O contexto político dos EUA – em outras palavras, o mandato do infame presidente Donald Trump – tem sido uma fonte de inspiração de Hollywood atualmente, direta ou indiretamente. Filmes como “O Planeta dos Macacos: A Guerra” ou “Mãe!” permitem leituras a respeito do governo norte-americano. Mas se em ambas obras tal leitura é mais sutil, em Kingsman: O Círculo Dourado, a crítica ao presidente é bastante direta.

O roteiro de Matthew Vaughn e Jane Goldman utiliza a figura o presidente interpretado por Bruce Greenwood (com nome e feições diferentes, mas claramente uma sátira) com dois propósitos: como comentário político e para dar novo pretexto à continuação, criando assim um ambiente fértil para iniciar a nova jornada no universo dos KingsmanO Círculo Dourado desenvolve uma linha de originalidade própria, sem depender unicamente da conexão e repetição dos acertos do primeiro filme (Kingsman: Serviço Secreto, de 2014).
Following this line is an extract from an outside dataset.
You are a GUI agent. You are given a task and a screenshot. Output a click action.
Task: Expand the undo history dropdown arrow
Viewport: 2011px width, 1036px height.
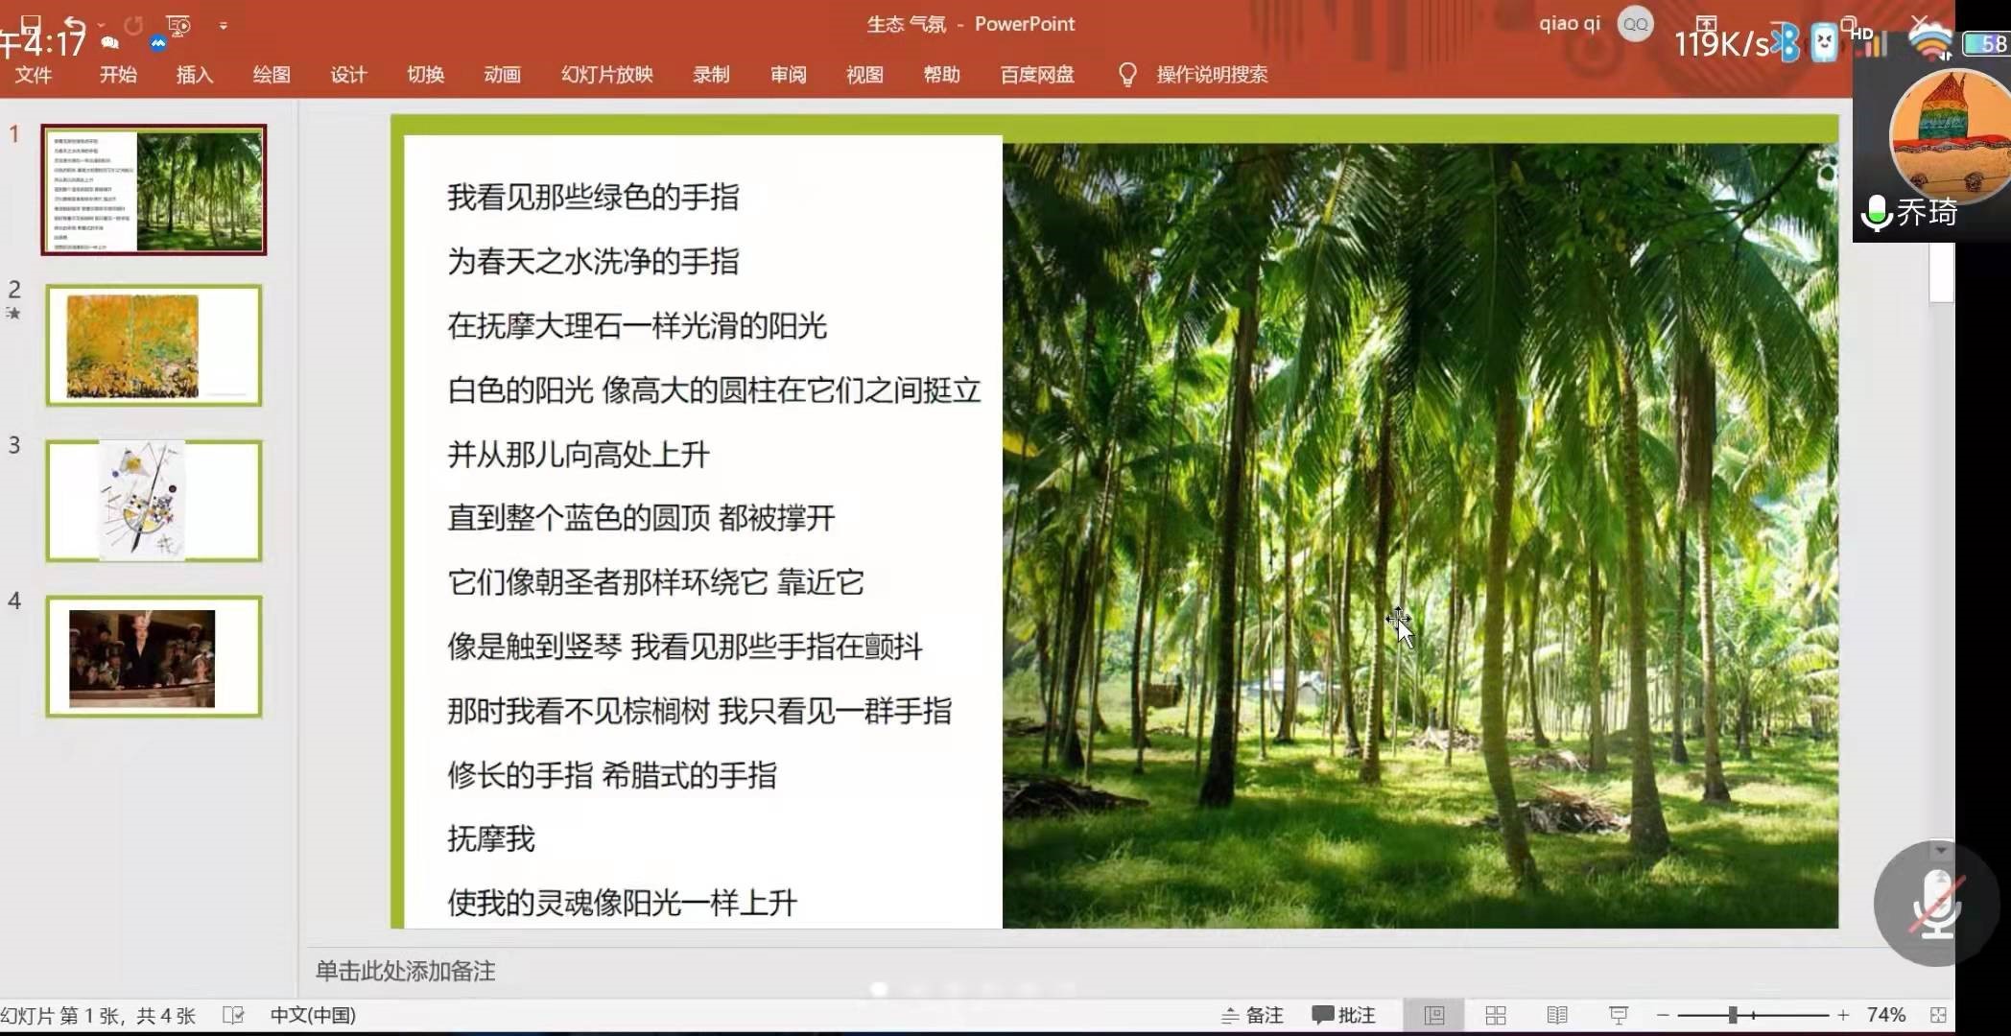click(x=102, y=26)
Isso não significa que não haja constantes referências e citações à obra antecessora. Pelo contrário, a relação é tão constante quanto é abundante. Porém, a intertextualidade entre os filmes é trabalhada com naturalidade através de elementos narrativos como alusões, paráfrases e paródias. Vaughn e Goldman se preocuparam em dar sentido às conexões, criando pretextos orgânicos dentro da diegése, favorecendo a fluidez narrativa sem soar como mera repetição grandiloquente.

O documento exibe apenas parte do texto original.